Sunday, February 14, 2016

Sinha Le, Anyone?

Chandrika_B_6Sinha_le
by Tisaranee Gunasekara
“…an anti-civilatory, myth-making nationalism…”
Karl Dietrich Bracher
(The German Dictatorship)

( February 14, 2016, Colombo, Sri Lanka Guardian) It beats the Grimm’s Tales and the Arabian Nights hollow, that story of a princess who runs away from her home and mates with a lion. Not a lion-like man, not a member of a tribe named after the ‘king of beasts’, but an actual man-eating lion. The Great Chronicle (Mahavamsa) takes considerable pains to make the point.

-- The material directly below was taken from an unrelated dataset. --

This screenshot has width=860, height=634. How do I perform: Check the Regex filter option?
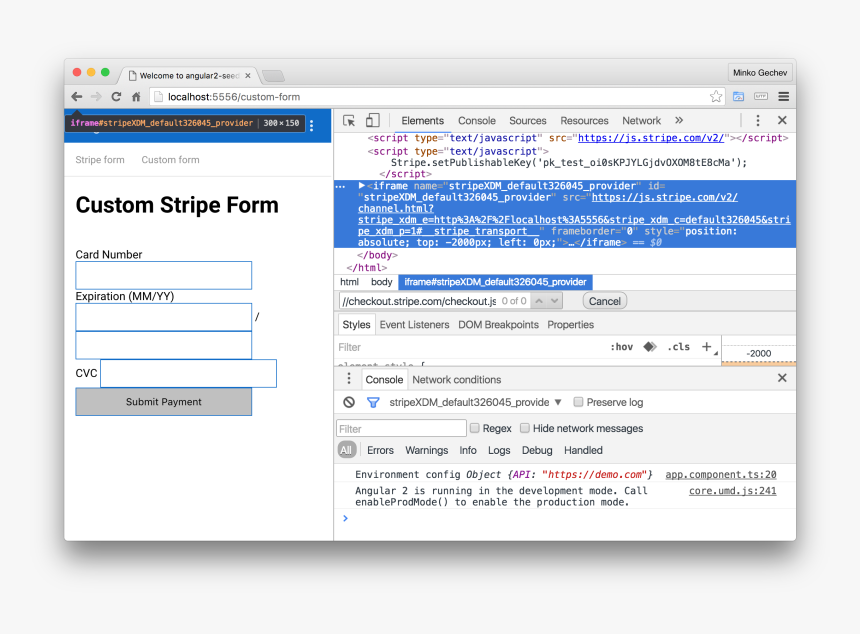pyautogui.click(x=474, y=427)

The princess, described by Bhikku Mahanama as ‘fair’ and ‘amorous’, gives birth to twins. Sihabahu is so named because his hands and feet are ‘formed like a lion’s’. He eventually kills the father and marries the sister. Vijaya, the Sinhala Manu according to Mahavamsa, was a product of that incestuous union.

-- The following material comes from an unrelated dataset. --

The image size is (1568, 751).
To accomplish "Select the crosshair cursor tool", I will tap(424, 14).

Thus Sinha Le, lion’s blood. A physical impossibility, an obvious fabrication, this is our version of creationism, our geo-centrism, which we continue to believe despite evidence to the contrary, because it is an article of faith. And for decades this story was taught in schools not as myth or even religion (the distinction depends on who is doing the looking) but history. It was also used by everyone, from anti-devolution politicians to hardline monks, from academics to military men, from novelists to lay people, to justify Sinhala Buddhist supremacism and to oppose any political concessions to the minorities.
In the teaching of Gautama Buddha there is no concept of holy war, no place for force/violence in the protection of either the Dhamma or those who practice it. Classical Buddhism does not provide a ruler with a mechanism to use religion to justify war, because the Buddha’s rejection of violence is absolute and non-negotiable. Classical Buddhism accepts that violence is a part of statecraft; but that violence cannot be perpetrated under cover of protecting or promoting Buddhism. A Buddhist ruler may have to pursue policies of violence but that violence must be of the secular and not religious variety.